### Work to be completed:
Please set down, exactly, the line with "Culture (67, 2300)" and all lines that follow it through the end of the records below.

Stored data
####################

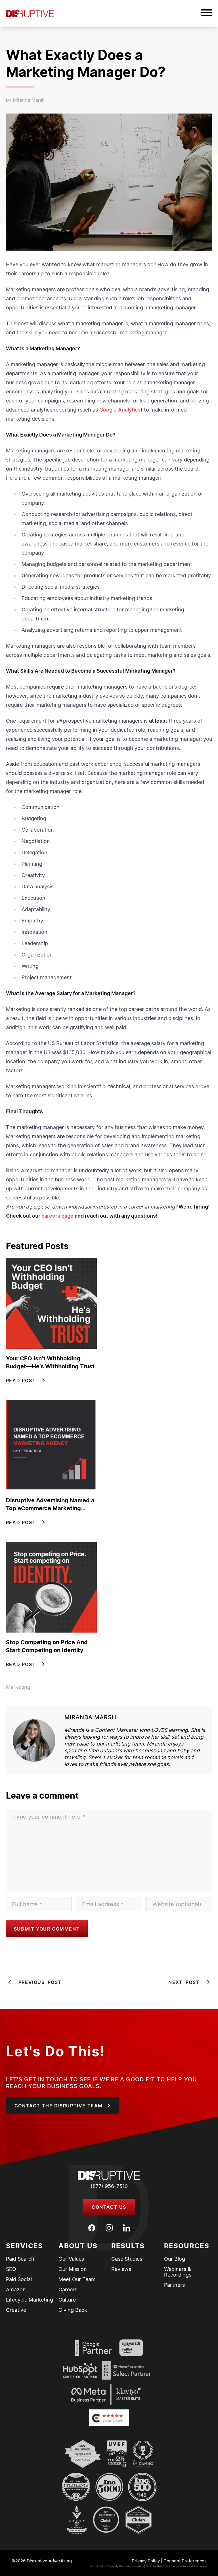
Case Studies (126, 2259)
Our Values (71, 2259)
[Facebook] (91, 2227)
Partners (174, 2285)
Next (184, 1982)
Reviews (121, 2269)
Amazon (16, 2289)
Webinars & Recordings (177, 2272)
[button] (206, 13)
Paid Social (19, 2279)
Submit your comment (47, 1929)
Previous (40, 1982)
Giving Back (72, 2310)
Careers (67, 2289)
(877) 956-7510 (109, 2186)
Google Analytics (120, 410)
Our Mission (72, 2269)
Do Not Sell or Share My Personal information (116, 2566)
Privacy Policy (146, 2561)
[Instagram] (109, 2227)
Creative (16, 2310)
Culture (67, 2300)
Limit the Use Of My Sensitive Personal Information (176, 2566)
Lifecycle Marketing (29, 2300)
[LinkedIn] (126, 2228)
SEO (11, 2269)
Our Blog (174, 2259)
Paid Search (20, 2259)
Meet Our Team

####################

### Answer below:
Culture (67, 2300)
Limit the Use Of My Sensitive Personal Information (176, 2566)
Lifecycle Marketing (29, 2300)
[LinkedIn] (126, 2228)
SEO (11, 2269)
Our Blog (174, 2259)
Paid Search (20, 2259)
Meet Our Team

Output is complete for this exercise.